Rewrite each line of the material below as one string in a JSON list, skipping blank lines and leaving out the pictures.
◇ ◇ ◇ ◇
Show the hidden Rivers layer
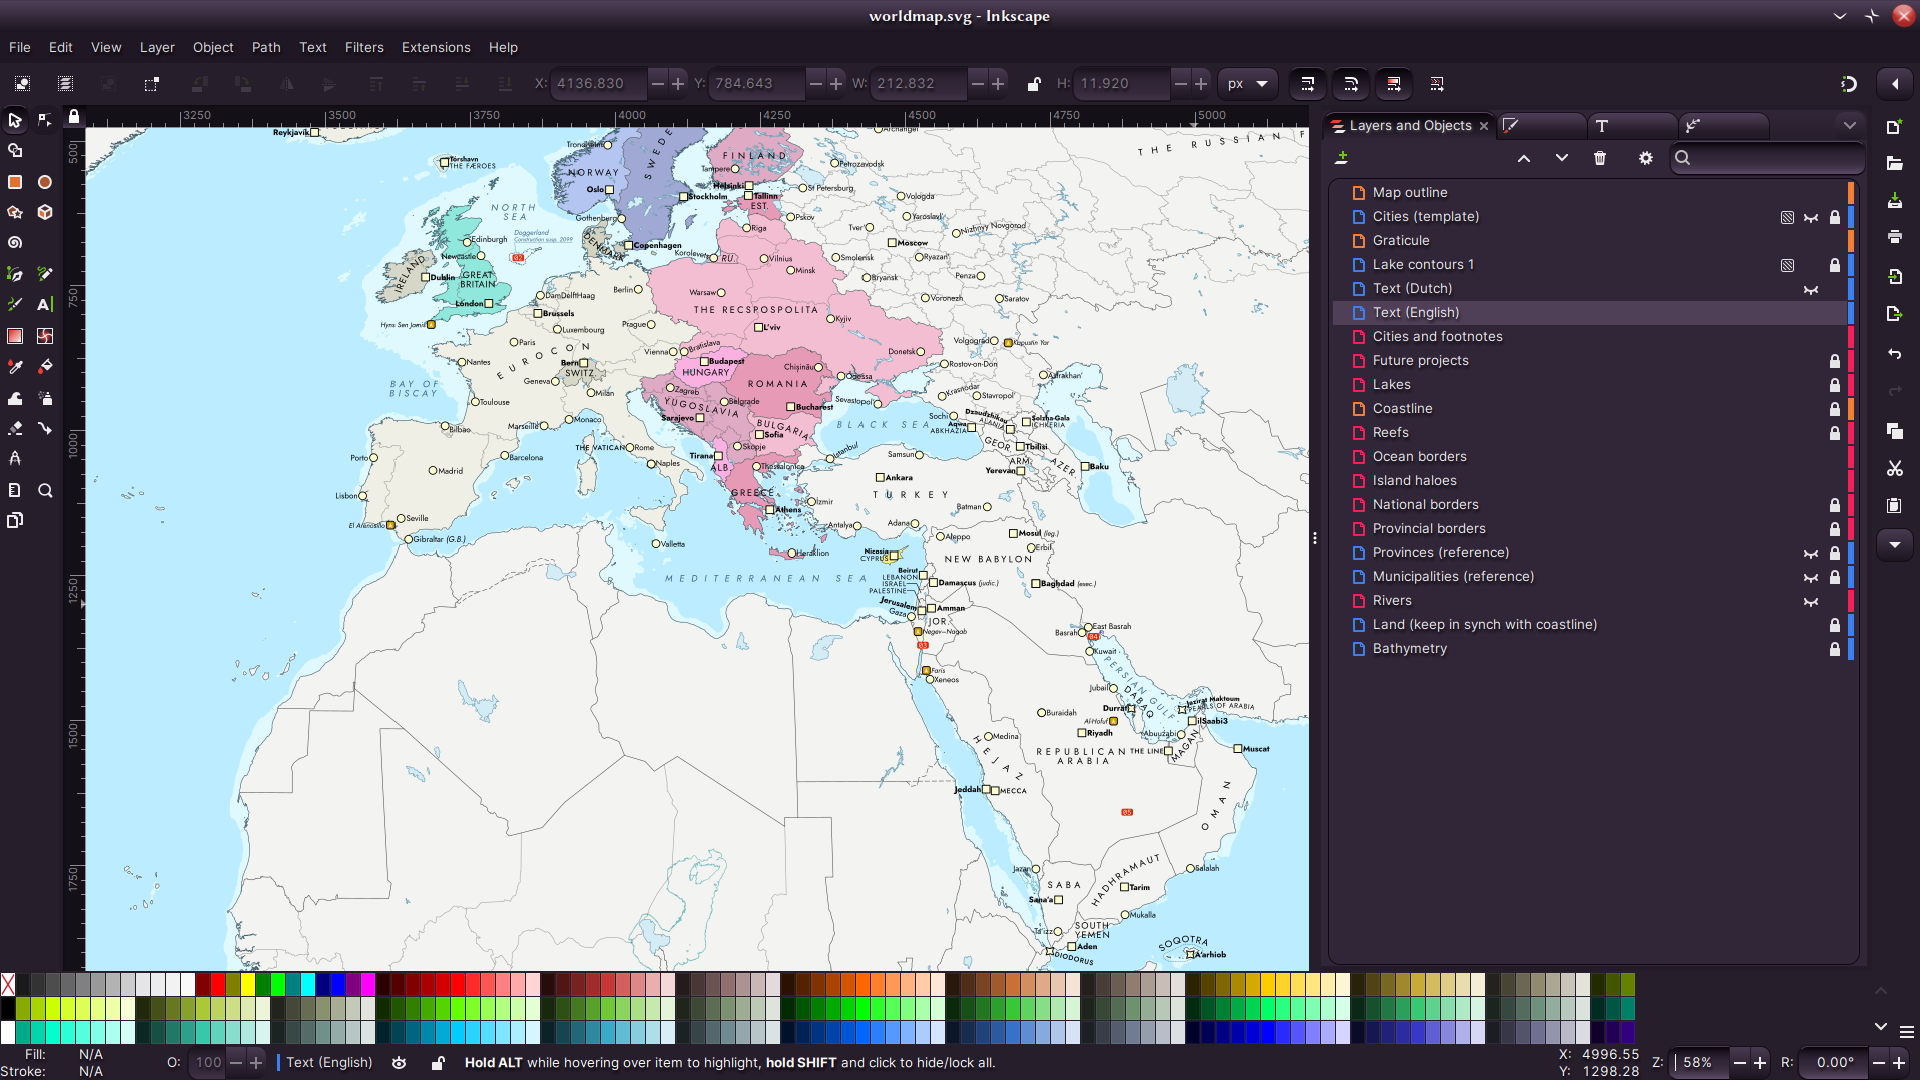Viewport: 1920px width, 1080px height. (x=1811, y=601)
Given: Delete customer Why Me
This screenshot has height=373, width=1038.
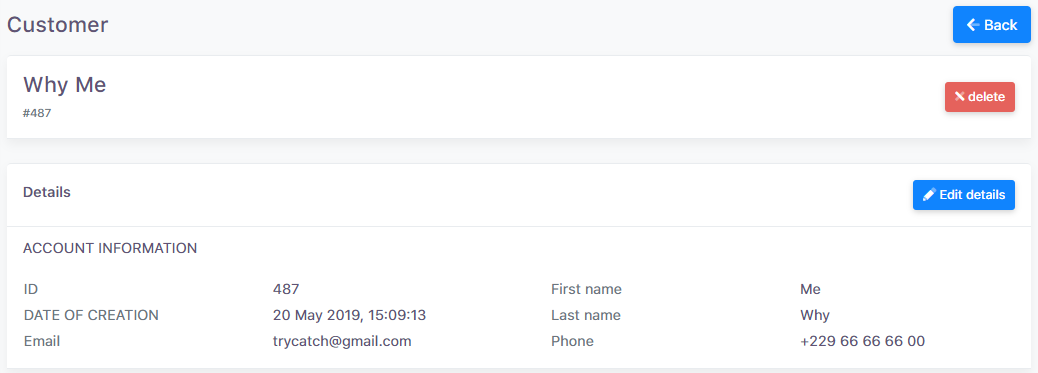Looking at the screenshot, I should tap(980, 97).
◇ ◇ ◇ ◇
# Result of the exercise:
[
  "Show the hidden Rivers layer",
  "Viewport: 1920px width, 1080px height. (x=1811, y=601)",
  "Given: Delete customer Why Me",
  "This screenshot has height=373, width=1038.",
  "Looking at the screenshot, I should tap(980, 97)."
]